Exercise text -
Emergency Phone Apps - Cardiograph
As a Public Speaker on Emergency Preparedness and Red Cross trained responder, I jumped into action on the public streetcar the other day when a woman collapsed. Using my Cardio phone app I was able to monitor her heart rate to help determine if she was having a heart attack before just helping her up. She seemed comforted by my just taking the time to talk with her and let her know my level of concern by using the Cardio app which beeps a heart monitor sound and which she seemed to recognize by the squeeze of her hand. Turns out she didn't speak English, but she held onto my hand until we were able to get the streetcar to stop and get her some additional help. She thanked me in Japanese as she was helped away.
The name of the APP is in the title. Search for Cardiograph.
I don't know Betsy, but I checked out the app. On my Samsung Galaxy it worked with varying accuracy, and it is not all that useful. In the hospital and in the back of an ambulance, I routinely see purpose-built monitors costing hundreds of dollars have difficulty finding a pulse on a truly ill patient, so thinking that a camera phone and LED light will be accurate at all is a big stretch.
Really, we should step back and look at what the app does. It counts heart rate...poorly. Anyone who has taken First Aid or CPR should be able to count a pulse with much better accuracy. In addition, the app makes a beeping sound and draws a phony EKG tracing. This is ridiculous! And if anyone thinks a beeping noise and a squiggly line is some sort of miracle, well...I don't know. I worry that someone might end up with a false sense of security due to this pseudo medical app. As I said before, all it does is count a pulse...poorly!
In the described situation, it is possible that the woman had a bradycardia or slow heart rate. In that case, the app (or physically and accurately taking a pulse) could help a trained responder begin to get to the root of the problem. But the fact that a phone app made a beeping sound should in no way be the diagnostic parameter that determines whether or not to stand a patient up after a syncopal episode. Thankfully, Betsy had the presence of mind to leave the woman lying on the floor until trained personnel arrived.
In my humble opinion, if someone passes out near you, use your phone to call 911. If you want to be prepared to do more, take a First Aid and/or CPR course. But please don't delude yourself or your "patient" into thinking that a beeping phone with a fake EKG is any sort of appropriate or useful tool, or a substitute for trained, professional intervention.

Assignment A -
Decide whether each statement agrees with the discussion of the Cardiograph app. Answer yes or no for each, and quote the words from the text that decide it.
(i) The app worked with consistent accuracy on the Samsung Galaxy.
(ii) The woman who collapsed on the streetcar did not speak English.
(iii) The app draws a genuine EKG tracing.
Assignment B -
According to the discussion of the Cardiograph app, why is it a big stretch to expect a camera phone and LED light to be accurate?
The records that come next have no connection to the text about the Cardiograph app.

Entries shown -

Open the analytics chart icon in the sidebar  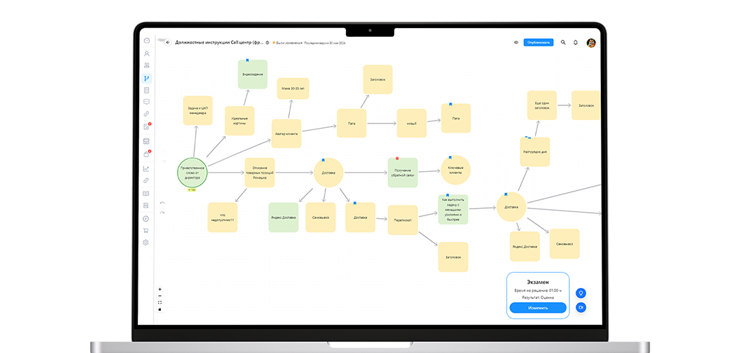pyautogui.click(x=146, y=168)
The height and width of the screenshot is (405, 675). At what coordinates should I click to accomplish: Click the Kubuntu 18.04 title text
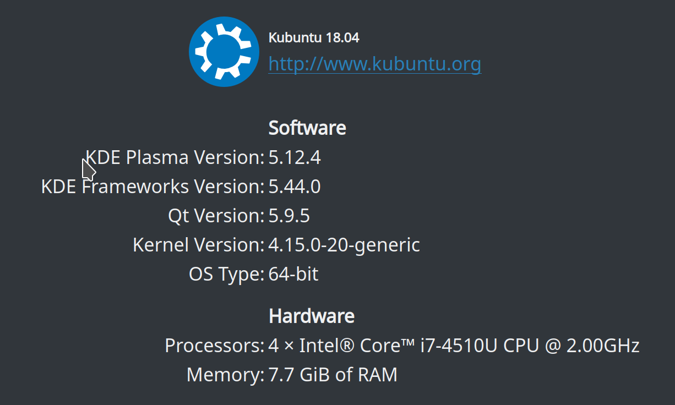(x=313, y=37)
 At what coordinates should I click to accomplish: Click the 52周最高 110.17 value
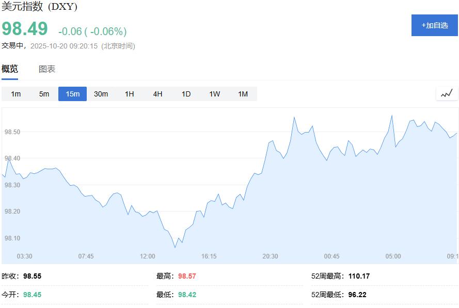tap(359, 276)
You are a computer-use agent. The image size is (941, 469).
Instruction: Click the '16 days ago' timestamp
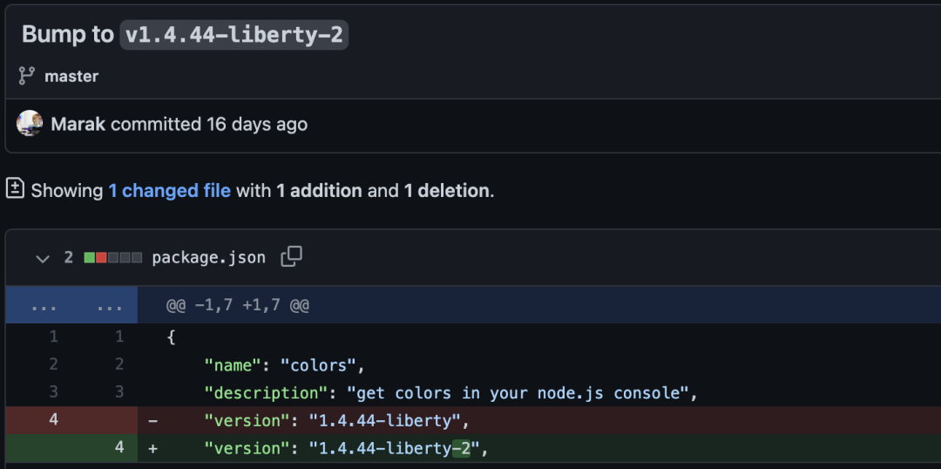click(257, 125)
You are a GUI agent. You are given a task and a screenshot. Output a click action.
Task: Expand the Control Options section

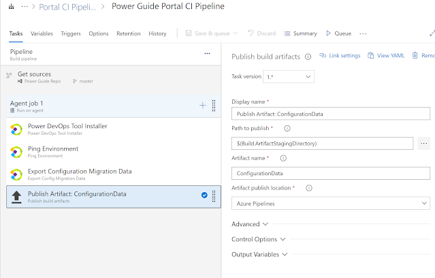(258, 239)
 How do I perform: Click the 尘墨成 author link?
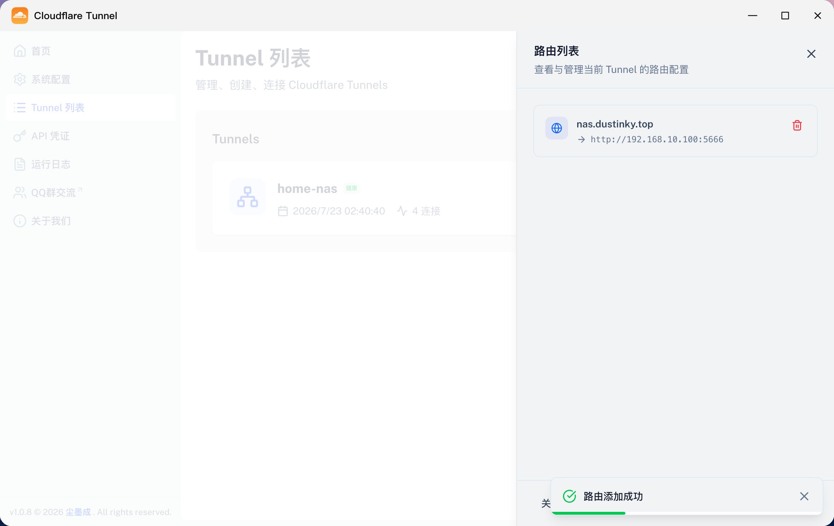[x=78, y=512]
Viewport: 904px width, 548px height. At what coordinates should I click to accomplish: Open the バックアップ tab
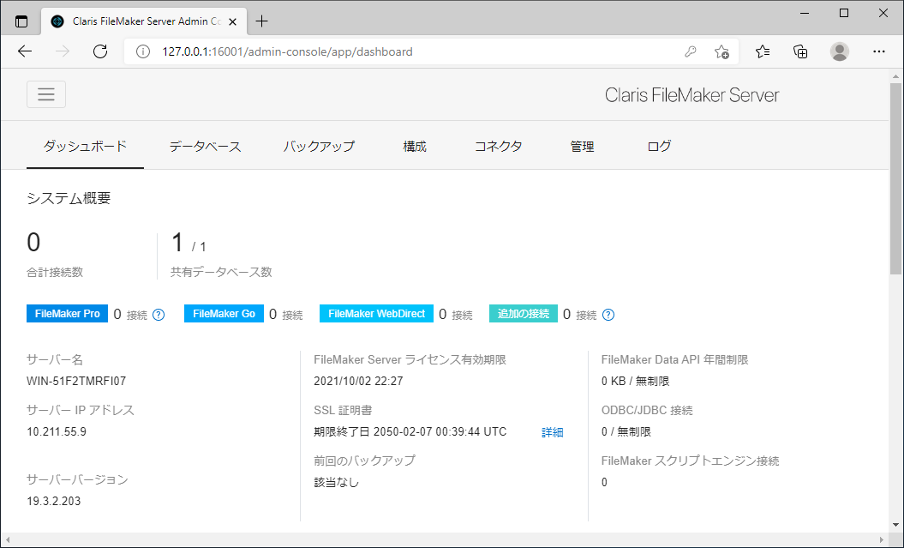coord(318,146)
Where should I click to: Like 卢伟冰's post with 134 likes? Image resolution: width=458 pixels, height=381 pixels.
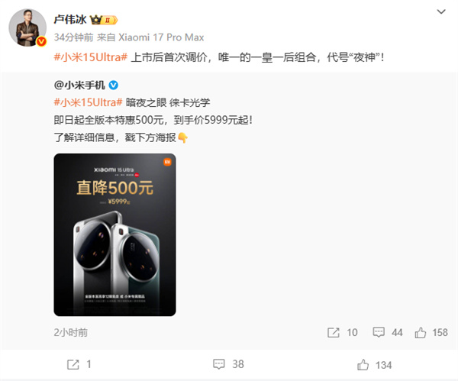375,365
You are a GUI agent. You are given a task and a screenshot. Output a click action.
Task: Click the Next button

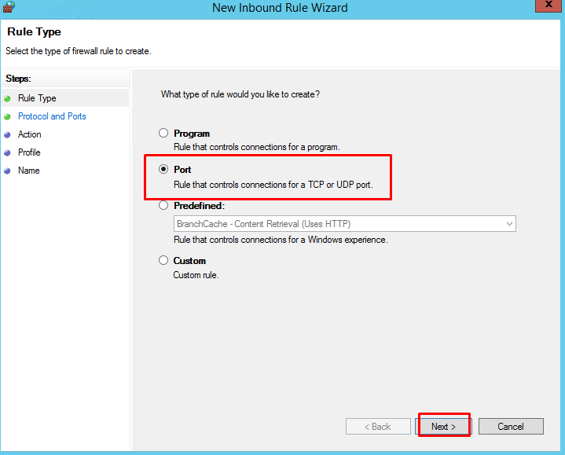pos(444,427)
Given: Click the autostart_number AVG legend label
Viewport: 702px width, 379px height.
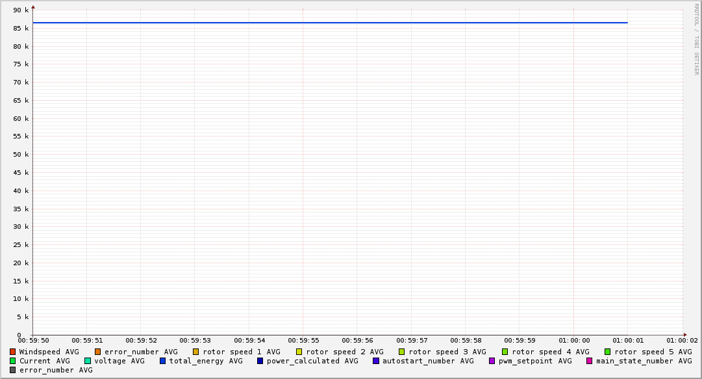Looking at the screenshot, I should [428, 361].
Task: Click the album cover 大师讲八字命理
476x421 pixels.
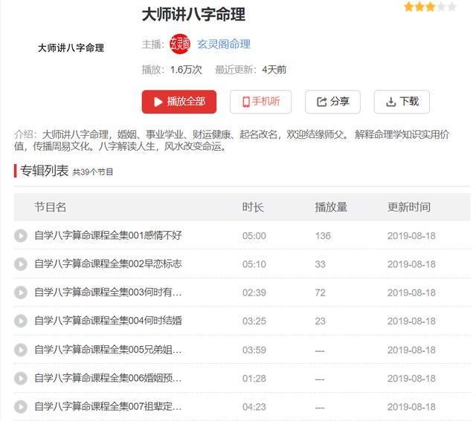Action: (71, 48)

Task response A -
(i) No: "On my Samsung Galaxy it worked with varying accuracy"
(ii) Yes: "Turns out she didn't speak English"
(iii) No: "the app makes a beeping sound and draws a phony EKG tracing"

Task response B -
In hospitals and in ambulances, the writer routinely sees purpose-built monitors that cost hundreds of dollars have difficulty finding a pulse on a truly ill patient. If those devices struggle, expecting a camera phone and LED light to be accurate at all is a big stretch.